This identification is often achieved by multispectral imaging; the latter is based on a spectral decomposition of each point of the observed scene.
Accordingly, there exist several techniques. The most widespread implement a spectro-imager or colored filters. Other much less commonplace techniques use a Fourrier transform spectrometer to obtain the spectral decomposition. Multispectral and hyperspectral imagers operate mainly in passive mode: the light backscattered by the scene originates from solar or infrared radiation, from the inherent emission of the objects of the scene. Multispectral imaging covers a wide field of applications. It is used in geology for the identification of certain minerals and in particular for the detection of precious metals. It is also of interest in the oil industry for the detection of hydrocarbon and gas traces by direct observation or by observation of their effects on vegetation. In the field of agriculture, multispectral imaging makes it possible to track the development of plantations, to detect the presence of parasites or to evaluate the level of irrigation. It should be noted that multispectral imaging is penetrating ever more into ecological fields for the effective tracking of deforestation or reforestation of the terrestrial surface for example. These imagers are often carried aboard observation airplanes or satellites. The Landsat satellites, for example, carry 7 radiometers on board. It may be noted finally that multispectral imaging is beginning to find applications in the field of defense and security for zone monitoring notably. Its main objective is to circumvent the camouflage measures taken by the military in the visible and thermal regions of the optical spectrum. In this approach, one in fact gambles that the spectral analysis band is sufficiently large and resolved for each object to have a unique signature.
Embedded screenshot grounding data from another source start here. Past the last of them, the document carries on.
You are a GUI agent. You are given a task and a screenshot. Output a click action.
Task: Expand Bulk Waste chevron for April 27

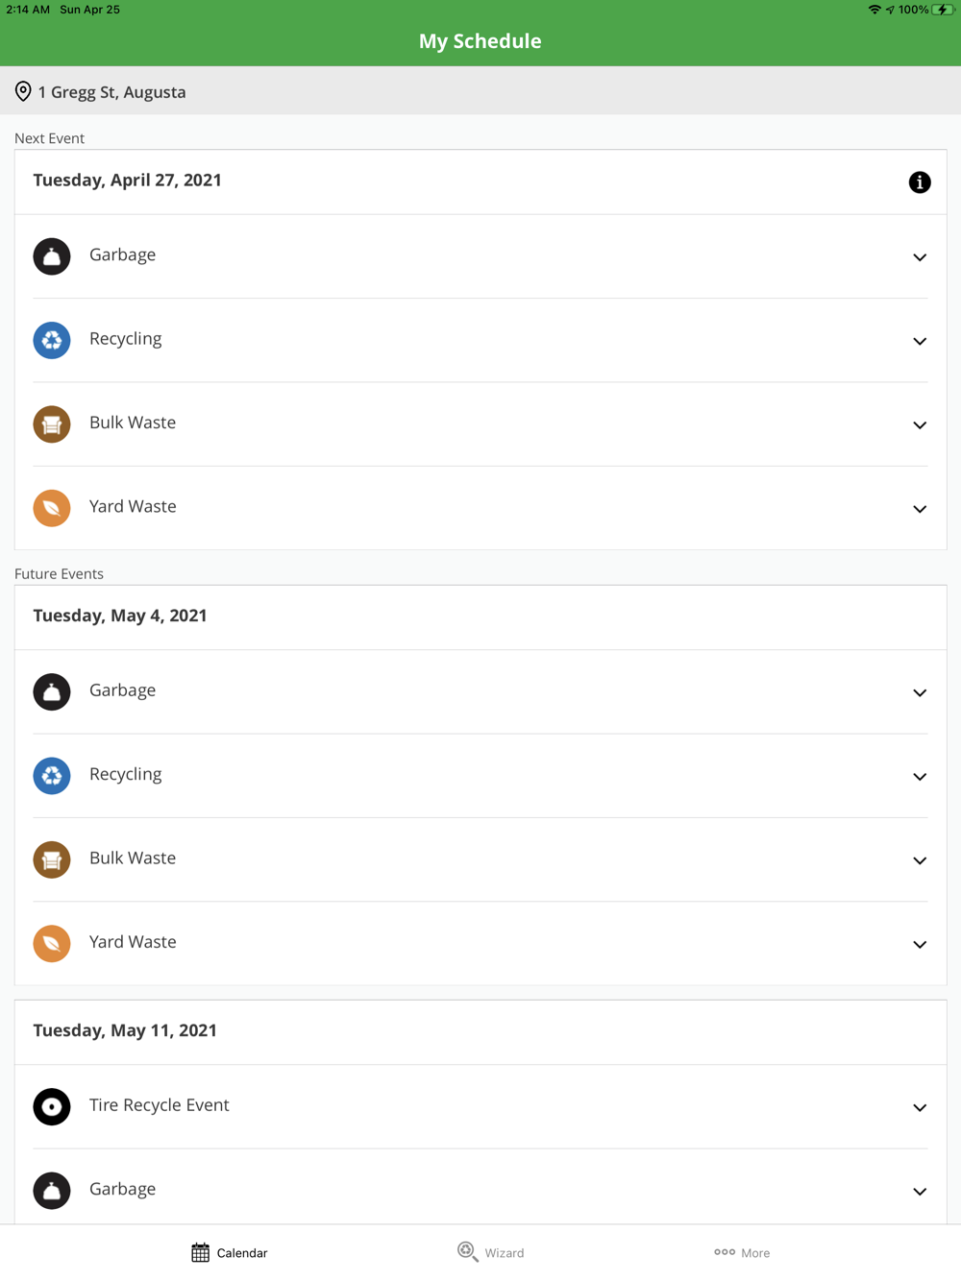coord(919,425)
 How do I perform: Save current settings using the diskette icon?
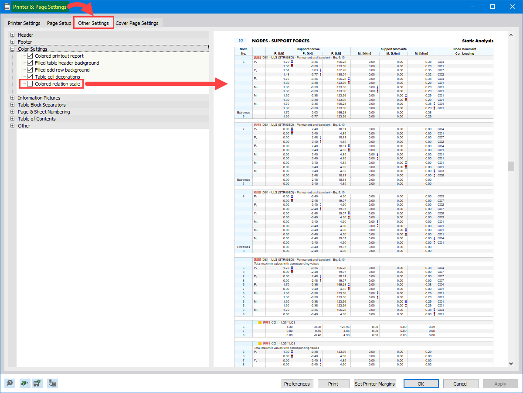tap(37, 383)
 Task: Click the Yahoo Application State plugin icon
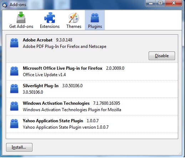[14, 124]
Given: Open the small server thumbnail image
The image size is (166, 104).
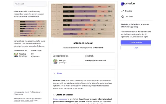Looking at the screenshot, I should (30, 29).
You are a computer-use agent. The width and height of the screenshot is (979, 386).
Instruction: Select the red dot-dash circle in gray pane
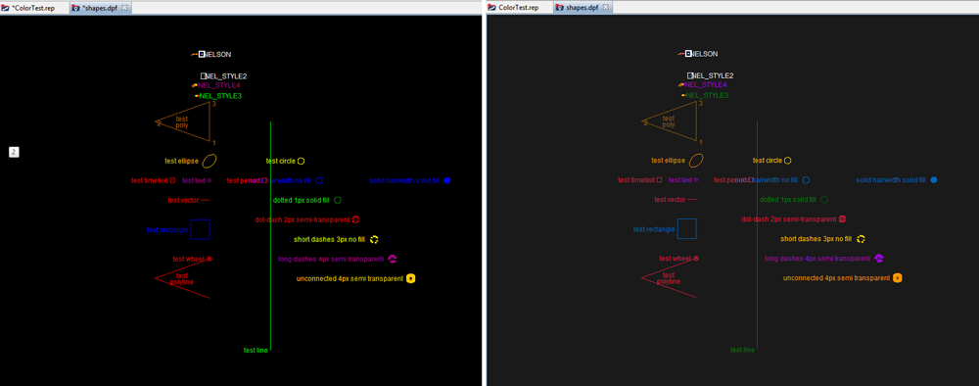(842, 219)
Although less widespread, it is known to resort to monochromatic polarimetric imaging for applications in microscopy, in the characterization of surfaces or interfaces, in the detection of stresses and in biology for tracking the evolution of cancerous cells for example. This type of imaging makes it possible to analyze the state of polarization of the light backscattered by an object. Polarimetric imagers often operate in active mode. A system which comprises a laser source illuminating the scene of interest and a detection system sensing the laser flux back-scattered by the scene and making it possible to form a two-dimensional image is called an active imager. It is necessary to fix or to control the state of polarization of the illumination light.
There exist diverse acquisition procedures. The most exhaustive is Muller imaging in which the state of polarization of the backscattered light is analyzed in a rigorous manner as a function of the state of polarization of the incident light. It requires the acquisition of 16 images, each associated with an element of the Muller matrix (4×4). Muller imaging is useful when the object to be characterized produces on the light, in addition to a pure depolarization, a change of polarization state due to a geometric, birefringence or optical activity effect. It finds applications in the biomedical field and in microscopy. More pragmatically, it is often sufficient to produce a polarimetric contrast image. In this case the state of polarization of the incident light is fixed (often a linear polarization) and the light backscattered by the object in accordance with a parallel polarization is analyzed; and then the light backscattered by the object in accordance with an orthogonal polarization is analyzed. Thus, the number of images to be acquired is limited to two without however losing an enormous amount of information, provided that the object analyzed is purely depolarizing. This is often the case when scenes on a human scale are considered.
In the foregoing, whether it is by multi-spectral imaging or by polarimetric imaging, the images are acquired sequentially over time.
These techniques are no longer efficacious if the imaged scene varies over time as for example in the cases of a scene which comprises objects in motion, or in the presence of atmospheric disturbances or else when the illumination of the scene is pulsed with energy fluctuations from one pulse to another.